Quickly changing hands from skipper to tactician, from grinder to bowman, navigator to trimmer, the Cup remained in the Kiwis' grips as ticker tape showered on victors and vanquished alike.

The parties went on late into the night at the new waterfront apartments, restaurants and bars in what was once a depressed area of docklands, a sort of New Zealand Harbor Place.

"Brilliantly done," said New Zealand governor-general Sir Michael Hardi Boys in a message to the team. "All New Zealanders will be proud of you.

For the Italians, with skipper Francesco de Angelis, 39, at the helm, the last race of the regatta was their best, but it still wasn't anywhere near good enough against a faster boat and a better crew.

Not once in their five Cup races did the Italians lead the Kiwis around a single marker on the 18.5-mile course in Hauraki Gulf.

But they still go home heroes, winners at their first attempt in the challengers' Louis Vuitton Cup against 10 boats from six other nations. And they will be back, bankrolled by the Prada leather fashion house, to try again in three or four years.

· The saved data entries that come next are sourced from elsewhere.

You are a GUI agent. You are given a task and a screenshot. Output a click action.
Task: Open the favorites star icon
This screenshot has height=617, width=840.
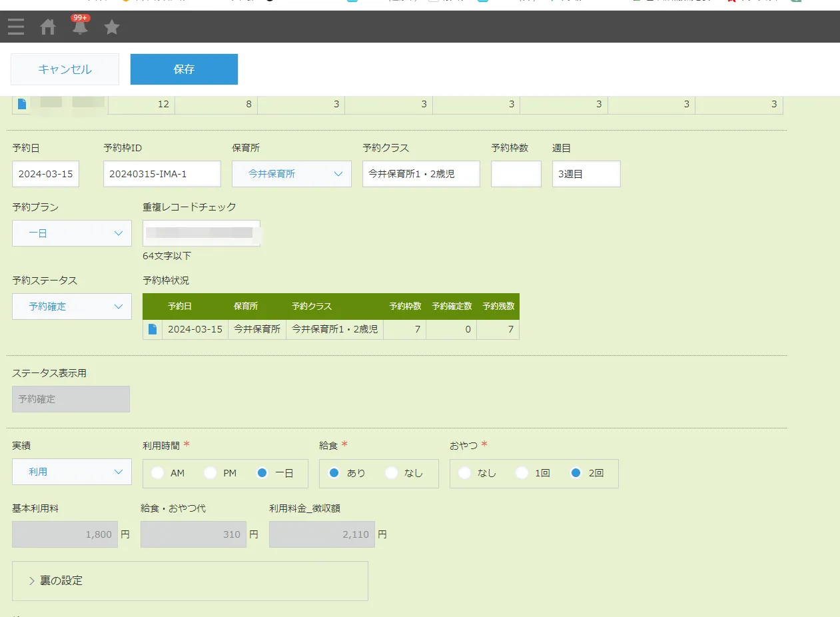112,27
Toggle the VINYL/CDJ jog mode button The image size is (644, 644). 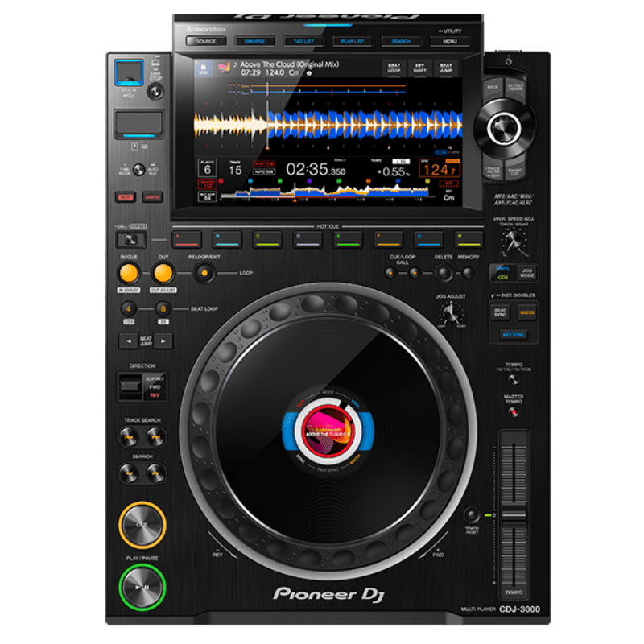pyautogui.click(x=501, y=273)
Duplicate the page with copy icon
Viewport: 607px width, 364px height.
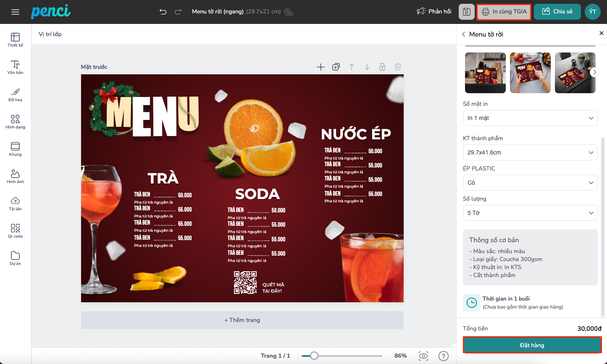pos(336,67)
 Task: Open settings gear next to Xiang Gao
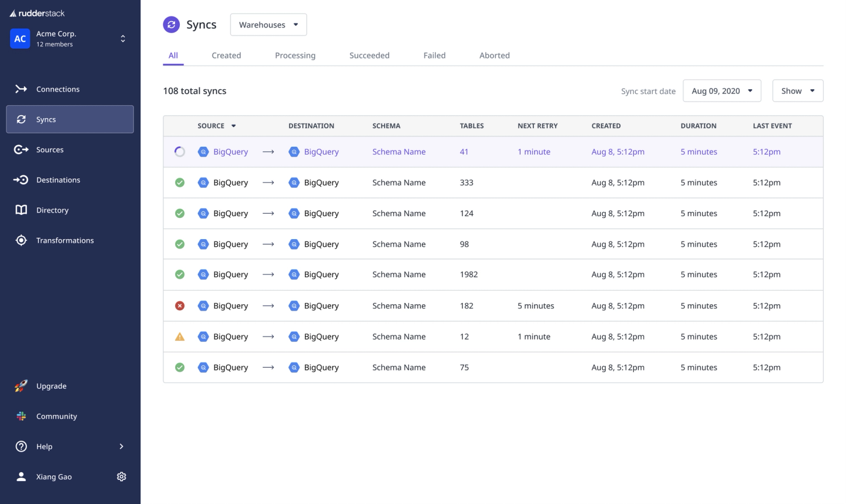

"We'll be back," said Patrizio Bertelli, head of Prada and sole sponsor of the Italian syndicate. Immediately after the race, Prada lodged the new formal Cup challenge for the New Zealand summer of 2002, running into 2003.

"The first fundamental thing I've learned is that you have to win races," Bertelli said, "and if you can't, you have to analyze why you don't."

Bertelli said he had no regrets about accusing the Prada crew of "suicidal tactics" after they lost the lead in the fourth race. "Analyzing th race from a different view to theirs is part of my role," he said.

Coutts' decision to step down to let Barker bring the boat to glory was an indicator of this country's future sailing strength.

Barker wasted no time in showing that he was ready to deliver the coup de grace of the competition, preventing the Italians from getting the favored right of the starting box and leading them across the line by 12 seconds.

Throughout the first-leg beat and tacking duel into a southeasterly blowing at up to 18 knots, Prada worked to keep close contact with the black boat.

"Just be patient here, guys. We'll attack them downwind," shouted tactician Torben Grael.

At the first mark, Black Magic was 24 seconds ahead.

Flying their spinnakers, the two boats fell into line for the run downwind, Prada positioned to cover any gybe by the Kiwis or capitalize on any mistakes they might make approaching the second marker, managing to take some of their air in the final stages.

A troubled headsail hoist by the New Zealanders was matched by a sloppy spinnaker recovery by the Italians, and the margin at the marker was 22 seconds, a two-second gain for Prada. Barker had all but repulsed the Italians' downwind attack.